Things are not looking particularly rosy in the upper echelons of Australian society and the media world as media titans, billionaire James Packer and Channel nine boss, David Gyngell took to brawling over the weekend purportedly over top model Miranda Kerr.
The pair who have ostensibly in one single afternoon reinforced the image of Aussie louts brawling with disregard for panache or grace have since the fracas kept a tight lid, each declining to speak publicly about what led to the fist fight off Sydney‘s Bondi’s Campbell Parade. An area infamous for young grogged up beach goers sometimes revealing too much skin, slur of the words and the occasional slip of the tongue, but hardly the expected manners of the cream of Aussie society.
The fight between the two men who were described to be former best friends and flatmates came to be witnessed by incredulous passerby’s with one telling that it was akin to ‘ two mad dogs going at each other’s throats.’
According to local media, James Packer copped a savage black eye whilst media boss, David Gyngell came to lose a tooth.
While it is believed David Gyngell had sought to quell unease between himself and James Packer, purportedly over reports that Packer was romantically involved with top model, Miranda Kerr, it is also thought that the pair’s bad blood goes beyond Packer’s annoyance that the Channel 9 boss had orchestrated the planting of a satellite tv news van outside of his Bondi home, presumably to catch him getting it on with Kerr.
Tells the UK’s independent: The fireworks began when Mr Gyngell – chief executive of Nine Entertainment, which owns the Nine Network – drew up in Mr Packer’s driveway in a white Audi SUV. Barefoot and unshaven, he had just been surfing at Bondi.
According to neighbors, he conducted a heated, expletive-laden phone conversation during which he threatened to punch his interlocutor – presumably Mr Packer, an international casino mogul. Moments later, Mr Packer arrived in a black chauffeured sedan.

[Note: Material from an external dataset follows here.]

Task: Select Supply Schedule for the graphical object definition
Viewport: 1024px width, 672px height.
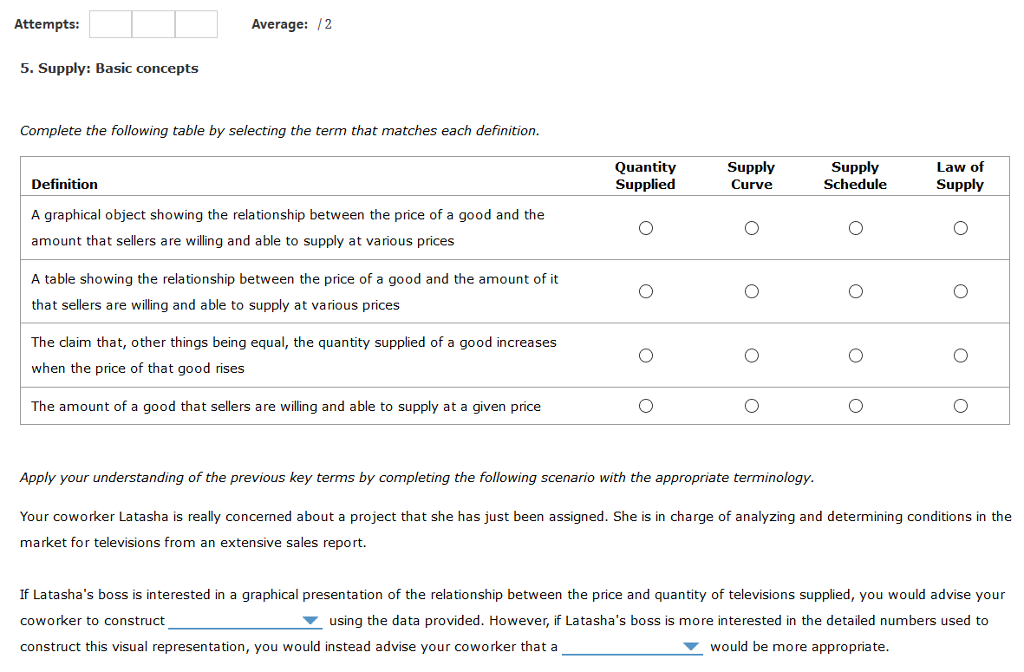Action: 855,227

“Within seconds it just exploded,” said the photographer Brendan Beirne, who had been staking out the flat. “They were beating the hell out of each other.” Some of the photos already circulating show Mr Packer scarlet with rage, his neck veins bulging. It took three men – including Mr Packer’s driver and security guard – to pull him off.
In the interim, the former mates are declining to offer much to police as they seek to possibly bring charges, telling instead that they are still best mates and that ‘they have had their fair share of ups and downs.‘ In essence reinforcing the Aussie larrikin spirit that has made many locals cringe over the years but to a telling eye is just a rite of passage between Aussie mates…
Since the fracas, questions have been raised as to why the two louts, had they been ordinary Aussie blokes had not been both locked up? Can anyone guess why?